Par ailleurs, certains points semblent problématiques au sujet de la finalité de cet enseignement :
- L’absence d’enseignement propre, indépendant de l’enseignement scientifique général, met en question la polyvalence du diplôme du baccalauréat, ne pouvant évaluer les compétences mathématiques de manière indépendante des autres sciences. L’accès aux études à l’étranger peut donc se trouver limité.
- Le prétendu accès possible à l’option maths complémentaires en terminale est un leurre ou un chemin vers l’échec assuré, puisque cette option sera accessible également aux élèves ayant suivi la spécialité maths en première de 4h hebdomadaire.

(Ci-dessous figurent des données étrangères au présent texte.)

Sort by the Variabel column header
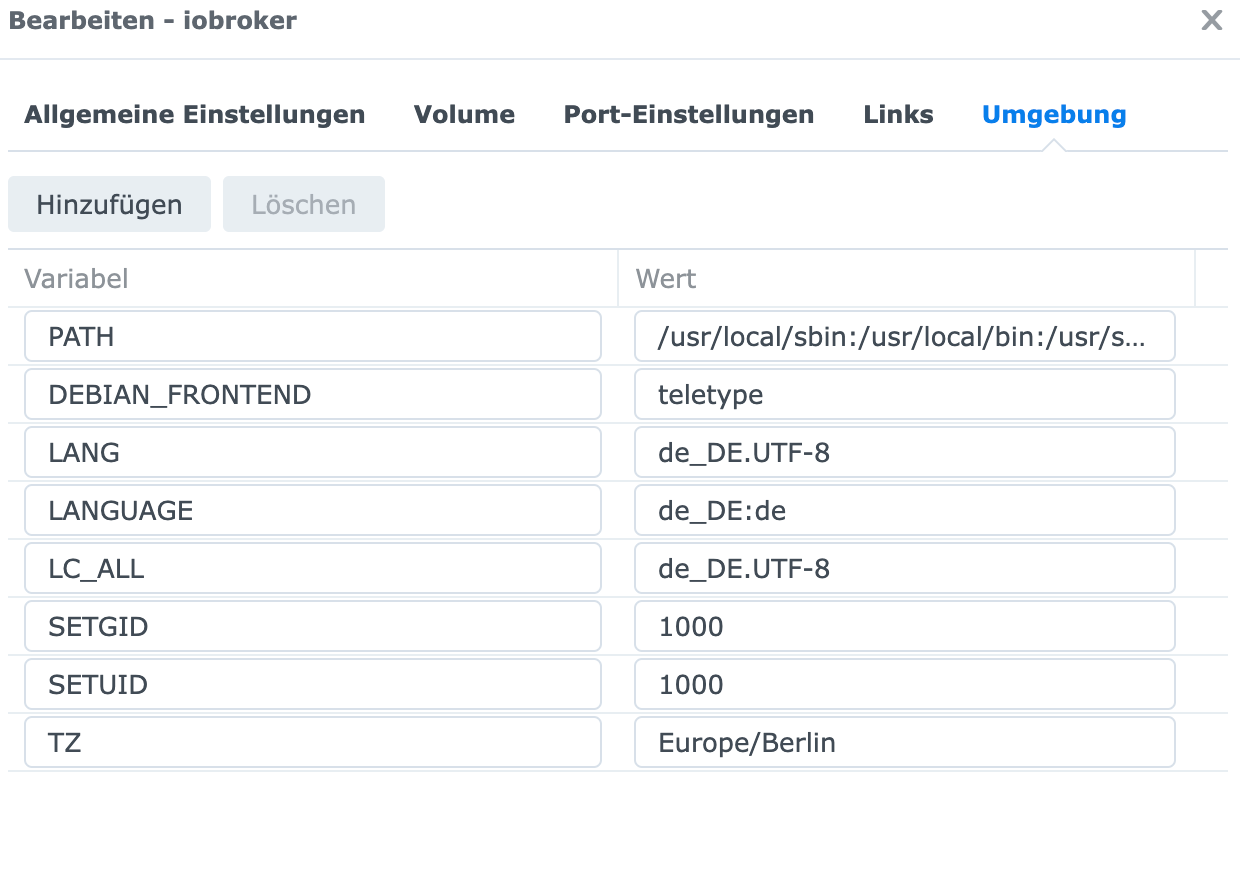click(x=312, y=278)
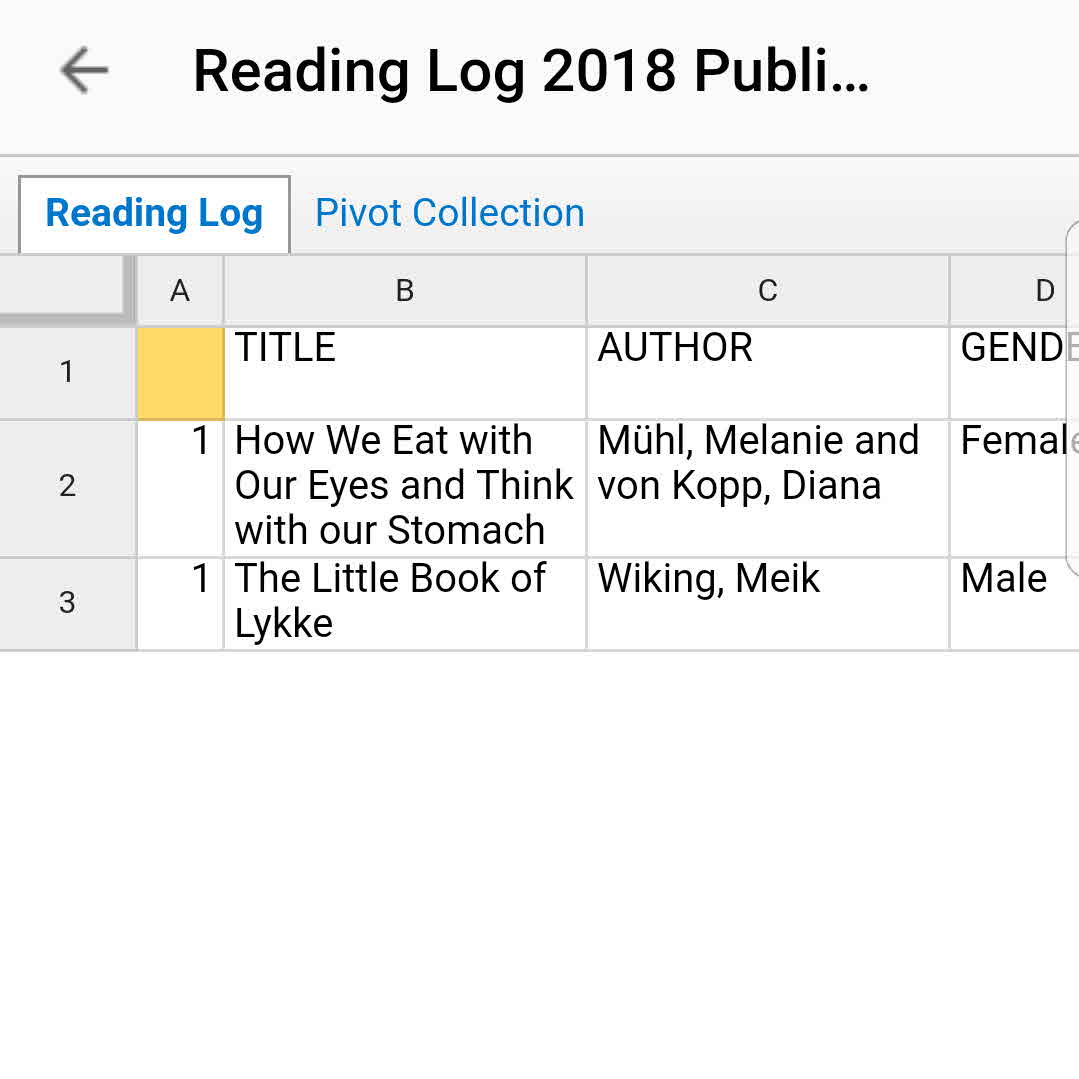Tap the back arrow icon
This screenshot has width=1079, height=1079.
pyautogui.click(x=83, y=71)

- Le traitement de la question de la réduction des inégalités filles/garçons montre la méconnaissance profonde des rédacteurs sur ce sujet, dont certains propos pourraient même paraître choquants.

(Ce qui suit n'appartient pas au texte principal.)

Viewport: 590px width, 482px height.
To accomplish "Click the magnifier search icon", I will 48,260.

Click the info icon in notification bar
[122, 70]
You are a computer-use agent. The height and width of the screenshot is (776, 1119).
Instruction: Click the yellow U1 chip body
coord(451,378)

Enfin, la crise aigüe qui touche actuellement le métier d’enseignant, ajoutée à la mise en place d’une réforme du concours de recrutement en fin de 2e année de master, conduit cette année à une situation inédite, avec un nombre de candidats admissibles largement inférieur au nombre de postes ouverts au concours[2] (816 admissibles pour 1035 postes). Les postes non pourvus ne pourront pas être compensés par les stages des étudiants de 2e année de master, trop peu nombreux à demander l’alternance. Une mise en œuvre de cet enseignement dès la rentrée 2022 semble donc également problématique du point de vue des ressources humaines. Elle conduirait inévitablement à de grandes inégalités d’offre et de nouvelles tensions pour les enseignants en poste.
Pour conclure, la SMF, comme l’ensemble des autres sociétés savantes et associations de mathématiques, s’oppose à la mise en place précipitée de ce programme pour la rentrée 2022, et demande de réfléchir à une remise à plat de la structure du lycée général pour identifier des solutions constructives aux problèmes plus généraux posés par la réforme[3].
La mise en place d’un groupe de travail avec les acteurs de l’enseignement et les spécialistes issus de la communauté scientifique, puis la prise en compte des propositions de ces experts pourra permettre de construire une offre de formation mathématique et scientifique pour tous et toutes et à la hauteur des défis à venir.